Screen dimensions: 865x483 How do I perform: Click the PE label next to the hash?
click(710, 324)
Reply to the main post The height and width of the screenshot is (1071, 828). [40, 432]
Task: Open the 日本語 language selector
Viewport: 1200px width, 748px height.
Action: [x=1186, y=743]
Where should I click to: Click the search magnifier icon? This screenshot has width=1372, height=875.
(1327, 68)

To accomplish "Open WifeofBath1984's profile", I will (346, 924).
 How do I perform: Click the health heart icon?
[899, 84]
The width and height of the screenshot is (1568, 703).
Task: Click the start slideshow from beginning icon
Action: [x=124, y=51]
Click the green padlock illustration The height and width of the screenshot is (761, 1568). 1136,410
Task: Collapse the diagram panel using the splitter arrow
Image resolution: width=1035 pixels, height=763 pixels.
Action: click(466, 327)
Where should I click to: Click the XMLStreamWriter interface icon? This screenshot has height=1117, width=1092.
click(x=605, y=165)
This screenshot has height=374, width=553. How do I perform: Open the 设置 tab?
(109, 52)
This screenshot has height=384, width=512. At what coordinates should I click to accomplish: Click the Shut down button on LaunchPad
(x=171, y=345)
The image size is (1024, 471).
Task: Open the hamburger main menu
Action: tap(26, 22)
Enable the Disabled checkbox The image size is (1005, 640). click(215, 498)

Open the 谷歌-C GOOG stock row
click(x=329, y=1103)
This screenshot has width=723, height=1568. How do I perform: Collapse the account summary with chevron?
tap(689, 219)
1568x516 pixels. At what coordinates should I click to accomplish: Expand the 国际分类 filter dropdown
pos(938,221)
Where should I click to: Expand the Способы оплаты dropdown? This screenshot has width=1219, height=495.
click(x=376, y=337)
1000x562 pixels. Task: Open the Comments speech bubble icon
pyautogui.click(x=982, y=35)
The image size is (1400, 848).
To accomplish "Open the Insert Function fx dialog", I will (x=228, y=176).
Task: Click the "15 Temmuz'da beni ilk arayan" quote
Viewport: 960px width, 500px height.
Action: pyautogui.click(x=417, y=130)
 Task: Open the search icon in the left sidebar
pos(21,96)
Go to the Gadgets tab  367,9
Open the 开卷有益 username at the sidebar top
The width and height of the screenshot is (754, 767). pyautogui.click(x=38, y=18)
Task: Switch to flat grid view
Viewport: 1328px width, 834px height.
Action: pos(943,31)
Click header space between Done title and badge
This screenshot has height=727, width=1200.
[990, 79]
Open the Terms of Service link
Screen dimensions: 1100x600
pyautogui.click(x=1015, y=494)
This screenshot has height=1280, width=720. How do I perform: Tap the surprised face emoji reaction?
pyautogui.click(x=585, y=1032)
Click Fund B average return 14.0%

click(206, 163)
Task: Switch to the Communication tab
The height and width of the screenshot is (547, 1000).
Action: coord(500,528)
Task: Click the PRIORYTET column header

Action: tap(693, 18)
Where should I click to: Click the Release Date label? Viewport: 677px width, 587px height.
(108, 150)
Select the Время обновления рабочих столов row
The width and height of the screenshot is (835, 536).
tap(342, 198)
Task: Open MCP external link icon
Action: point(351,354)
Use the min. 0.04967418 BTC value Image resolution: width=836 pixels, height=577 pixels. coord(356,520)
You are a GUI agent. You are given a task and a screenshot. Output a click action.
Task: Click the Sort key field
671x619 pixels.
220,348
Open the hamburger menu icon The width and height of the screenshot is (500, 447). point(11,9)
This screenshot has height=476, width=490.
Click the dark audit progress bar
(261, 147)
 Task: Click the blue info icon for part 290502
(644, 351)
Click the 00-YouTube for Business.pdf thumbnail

What to work on ::
Starting with the line above that holds "This screenshot has height=1280, width=720." and stopping with the line that holds "You are a GUI", reproduce each line exactly, omitting all other lines.

Result below ::
This screenshot has height=1280, width=720. How do I perform: Tap the surprised face emoji reaction?
pyautogui.click(x=585, y=1032)
Click Fund B average return 14.0%

click(206, 163)
Task: Switch to the Communication tab
The height and width of the screenshot is (547, 1000).
Action: coord(500,528)
Task: Click the PRIORYTET column header

Action: tap(693, 18)
Where should I click to: Click the Release Date label? Viewport: 677px width, 587px height.
(108, 150)
Select the Время обновления рабочих столов row
The width and height of the screenshot is (835, 536).
tap(342, 198)
Task: Open MCP external link icon
Action: point(351,354)
Use the min. 0.04967418 BTC value Image resolution: width=836 pixels, height=577 pixels. coord(356,520)
You are a GUI agent. You are given a task and a screenshot. Output a click action.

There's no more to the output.